Financial News

Effects of UK Budget on the Mortgage Industry

14 03 2008

Chancellor of the Exchequer Alistair Darling while delivering his maiden budget speech stated that the Government would consult with industry on fixed rate mortgages for 10 years, 20 years or 25 years period. However, more details are required on the plans, after his last month commitment of grading the mortgage system by giving ‘gold standard’ kite mark to least risky loans. He stated that the support of the Government for shared equity schemes have helped 95,000 homeowners across the country, to acquire their property, especially after Labour took office. He also announced that the stamp duty will be scrapped to 80 percent of the equity value and 8 billion stg would be spent for social housing over the next three years.

The chancellor said that these measures would help to boost the secondary markets which were now facing a difficult situation and also would keep mortgages stable and low. He also promised more support through the cutback of stamp duty on shared equity schemes for the first-time home buyers and key workers. He also added that in the existing weak market, this measure is expected to diminish tax revenues and encourage house buying activity.

Further, land remediation relief has been extended in the Budget to help the brownfield land development. He stated that for supporting existing land redevelopment, new measures are adopted to deliver 200,000 homes by 2016 on the additional land owned by public sector and this will result in increase of supply in housing without using the green field sites. Conversely, the market observers stated that with the identification of more public land sites, the Government’s plan cannot be expanded further as the land availability becomes limited.
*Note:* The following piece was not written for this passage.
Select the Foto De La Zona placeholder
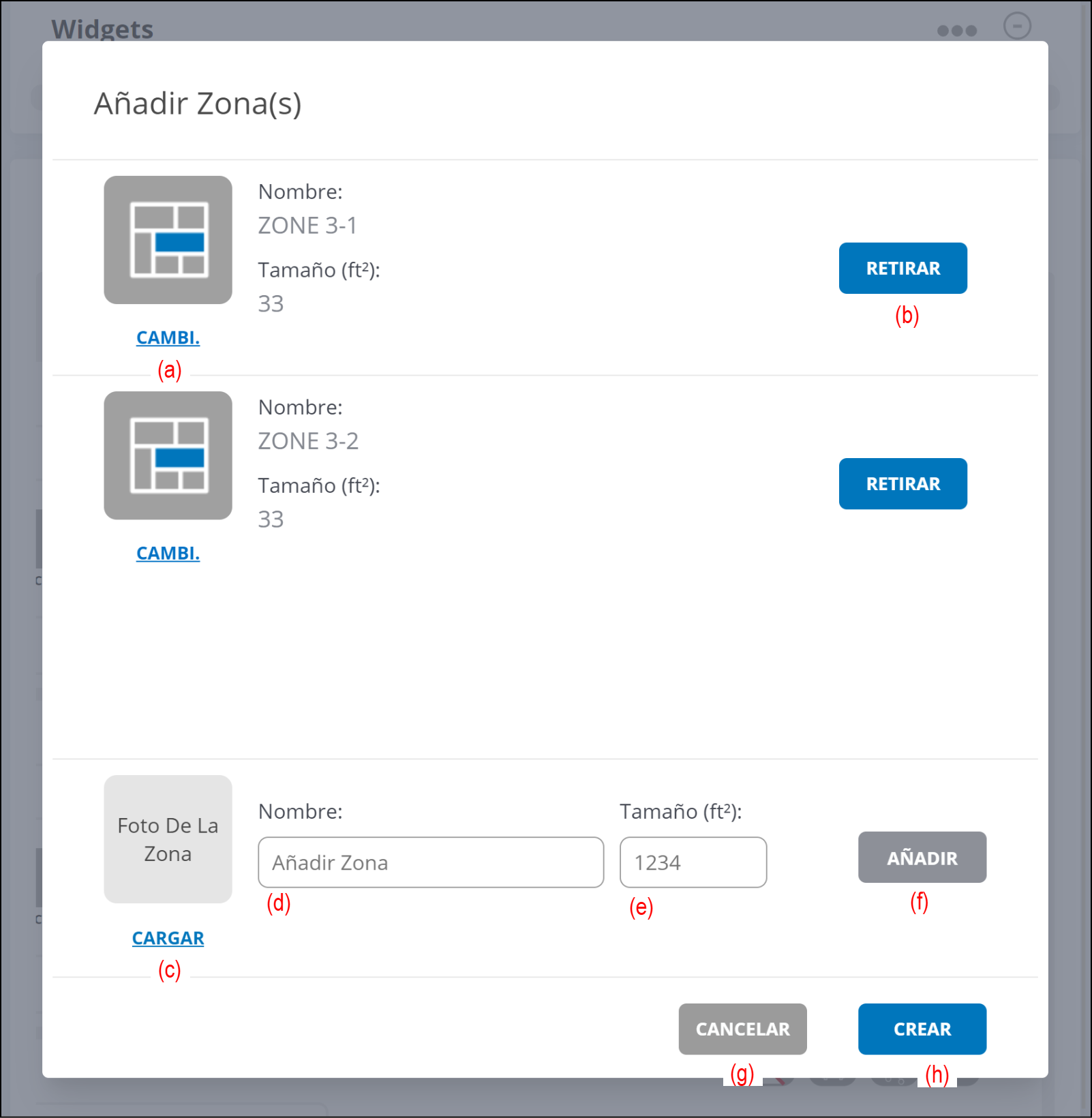 168,839
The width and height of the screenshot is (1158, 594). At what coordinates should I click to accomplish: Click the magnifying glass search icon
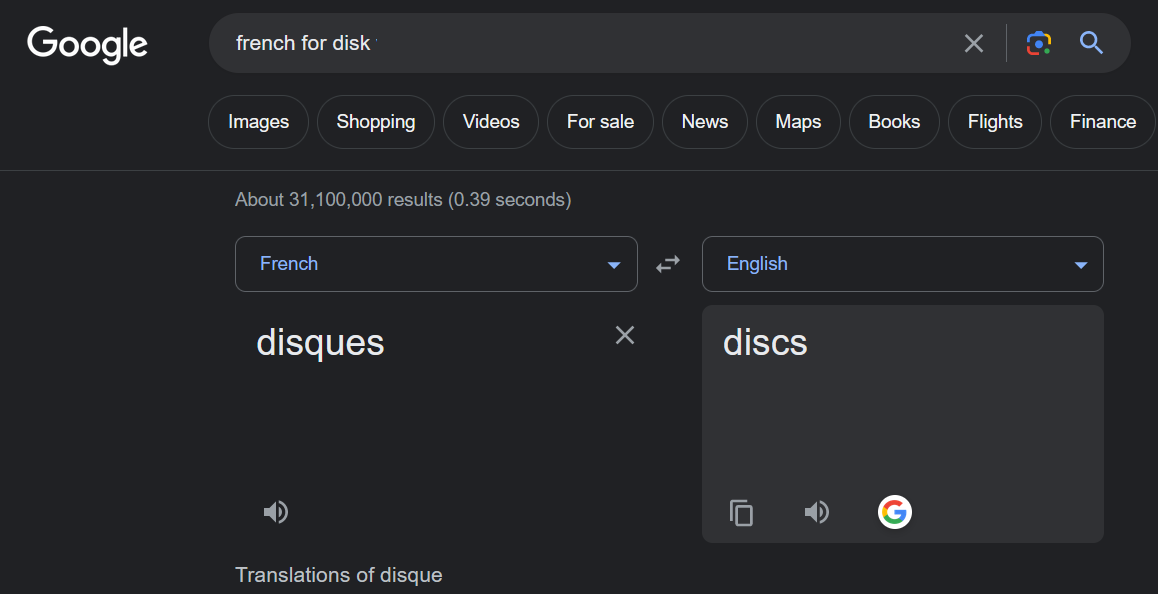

On the other hand, the Council of Mortgage Lenders (CML) said that the budget measures may be beneficial for the mortgage and housing market in the long term; however this will not bring relief to the immediate problems faced by the people. But, CML welcomed the move by the Government to help the secondary market and non-commitment of ‘gold standard’ kitemark for mortgage backed securities and covered bonds.

Council of Mortgage Lenders condemned that there is no fixed timescale on providing relief measures and hence this will stiffen up requirements on sale and leaseback schemes. It also said that there was little immediate help for the mortgage or housing market through this budget. It also said that the new announcements on scrapping stamp duty to 80 pct of the equity value on the shared equity schemes would not provide any short-term relief to the first-time buyers as the entry costs will remain the same and hence the buyers may not find them affordable. CML also stated that only a stamp duty reprieve can bring immediate relief to the first-time buyers as this will reduce the entry costs.

New Homes Marketing Board Chairman David Pretty reacting on the budget told that these measures would benefit only a limited number of homebuyers while the raise in stamp duty would affect everyone.